PROVIDED RECORDS:
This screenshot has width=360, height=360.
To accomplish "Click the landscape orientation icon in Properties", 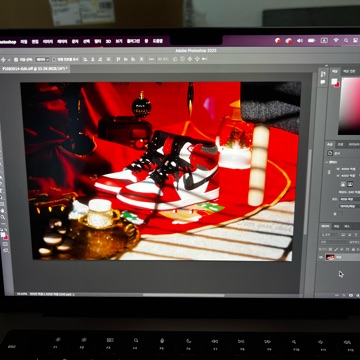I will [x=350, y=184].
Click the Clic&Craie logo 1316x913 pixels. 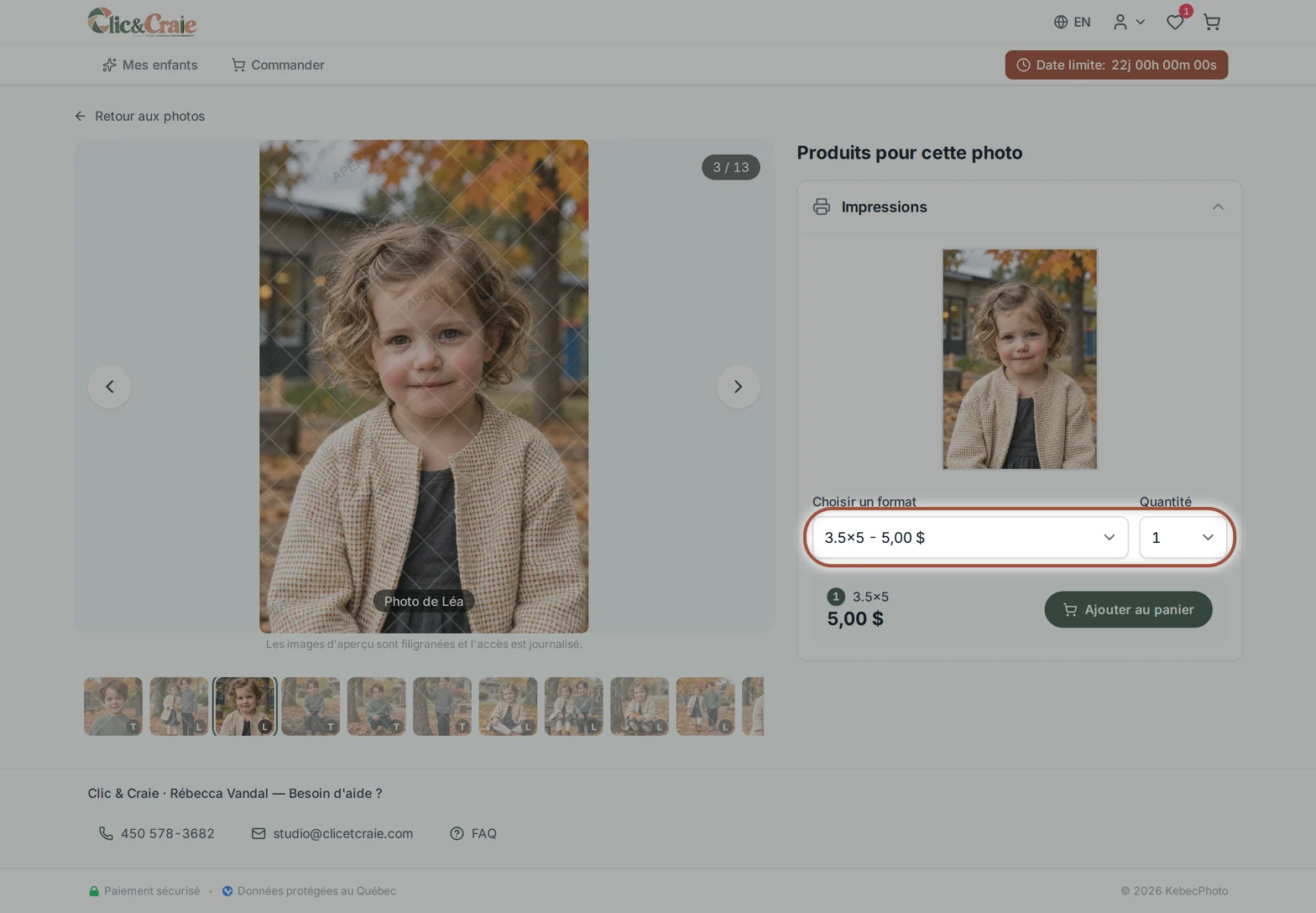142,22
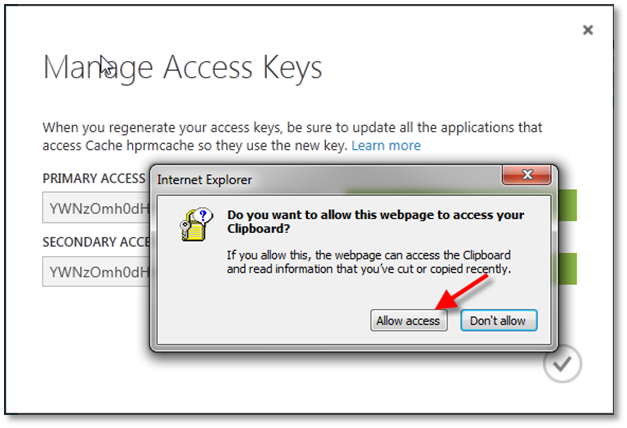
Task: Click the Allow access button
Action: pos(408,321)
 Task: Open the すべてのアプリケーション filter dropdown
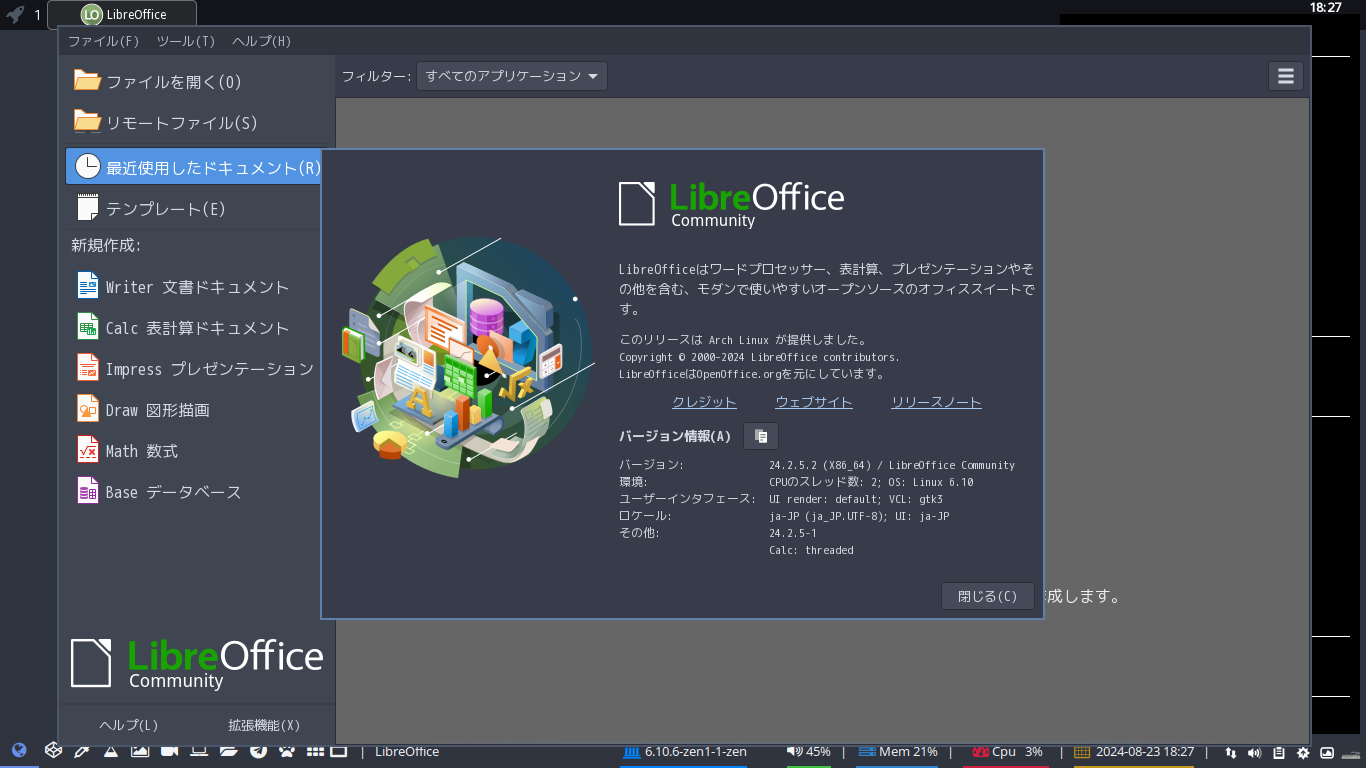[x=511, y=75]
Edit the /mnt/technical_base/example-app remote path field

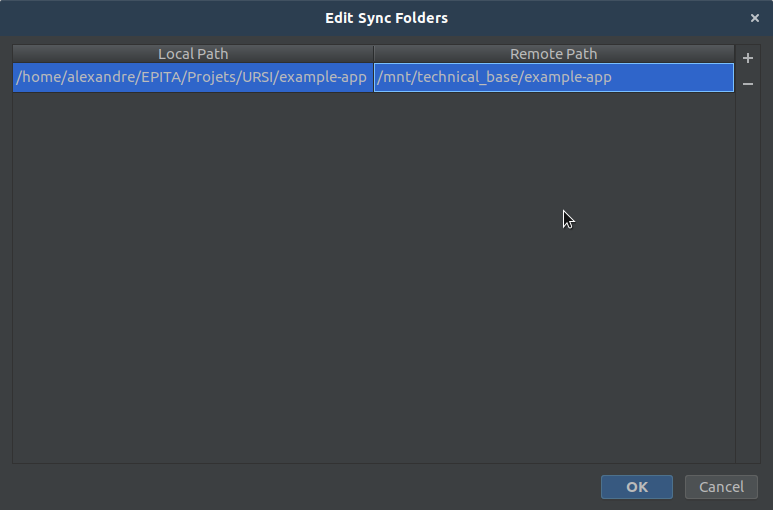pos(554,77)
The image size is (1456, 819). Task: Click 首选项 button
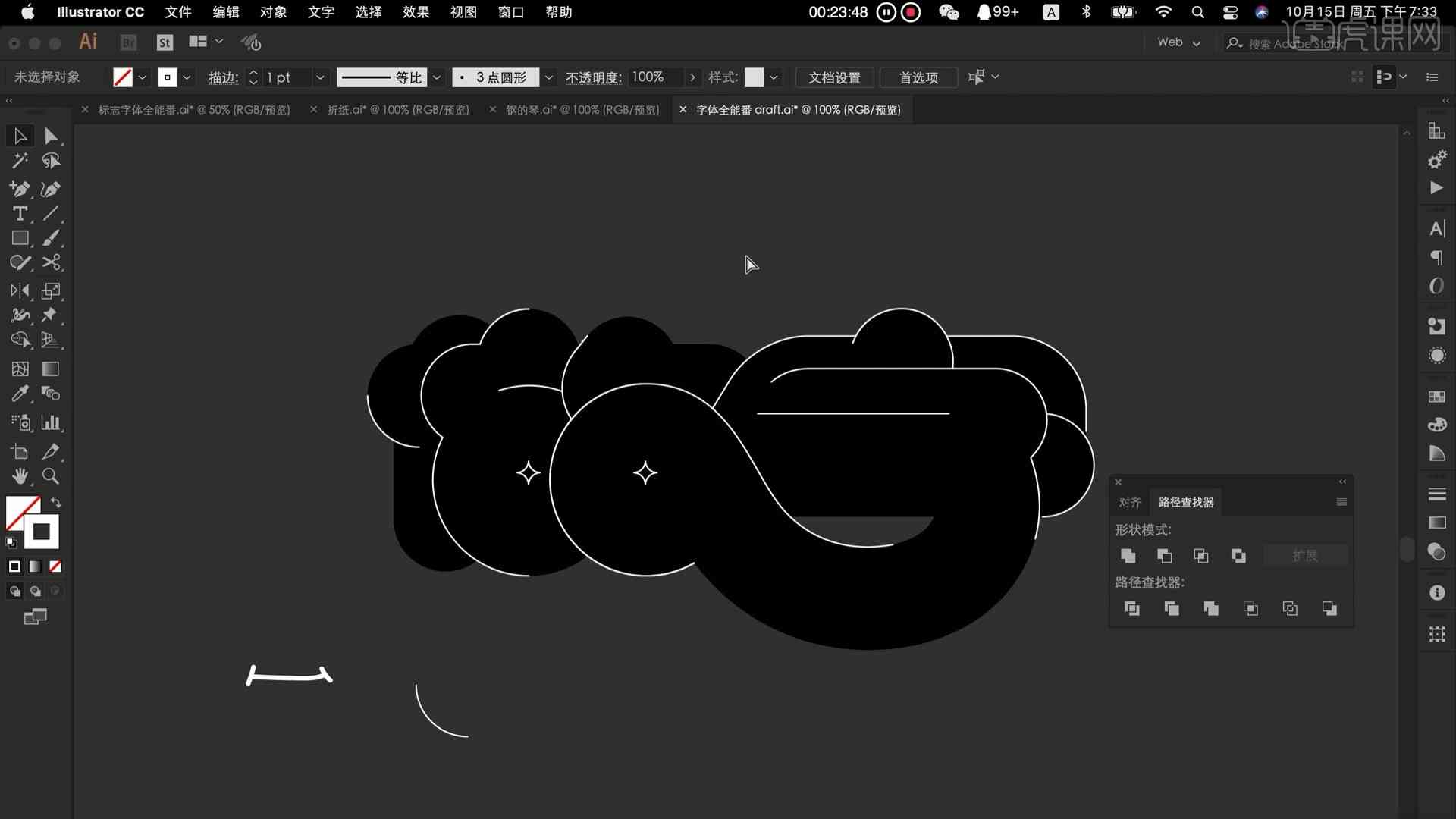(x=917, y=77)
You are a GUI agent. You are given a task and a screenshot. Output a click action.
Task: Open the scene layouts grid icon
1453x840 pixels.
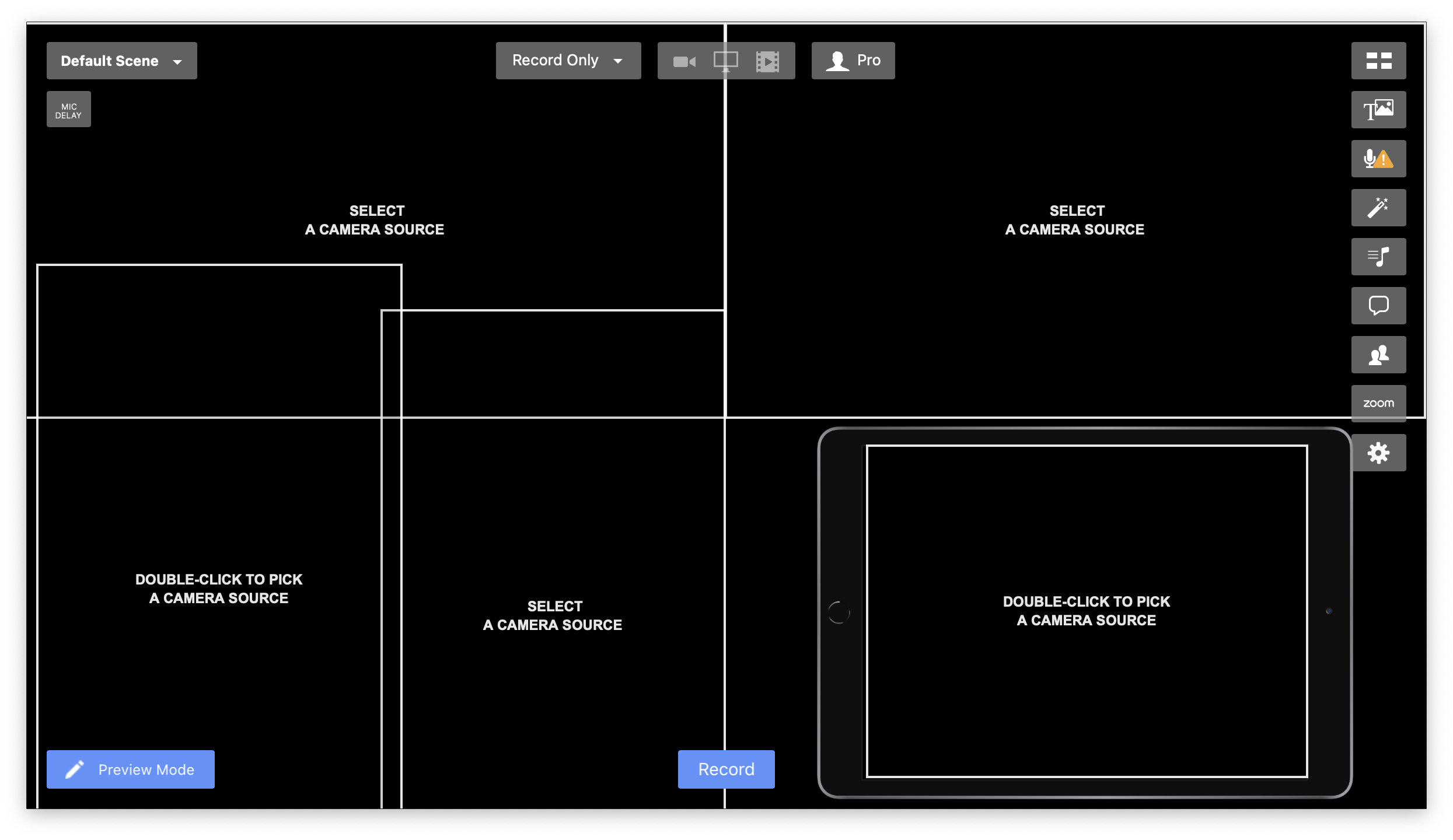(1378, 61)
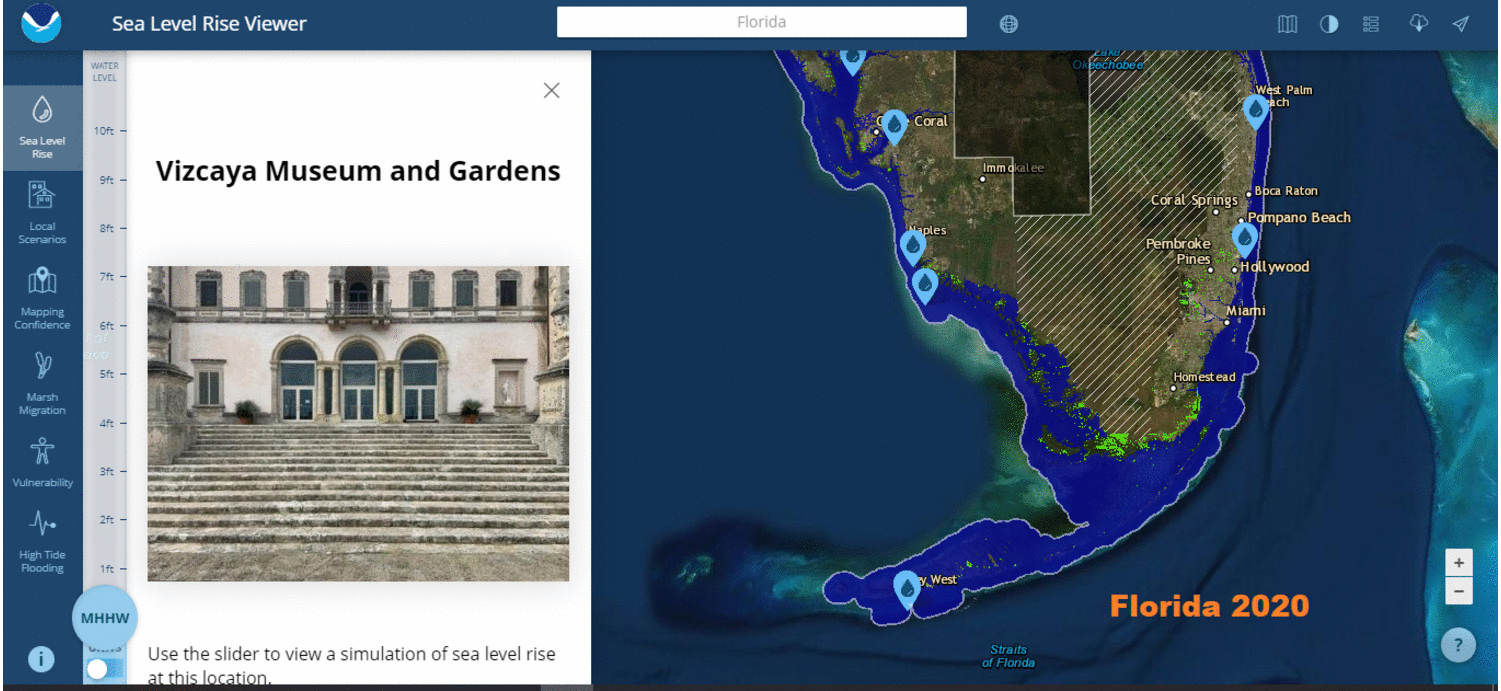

SHORT PROBLEM: Copy out the data above again, from the line containing "Edit the /mnt/technical_base/example-app" through the end of the data, both included. Leave out the pictures.

EXPECTED OUTPUT:
Edit the /mnt/technical_base/example-app remote path field

pos(554,77)
The image size is (1456, 819). Task: Click 首选项 button
(x=917, y=77)
You are a GUI agent. You are given a task and a screenshot. Output a click action.
Task: Open the scene layouts grid icon
1453x840 pixels.
(1378, 61)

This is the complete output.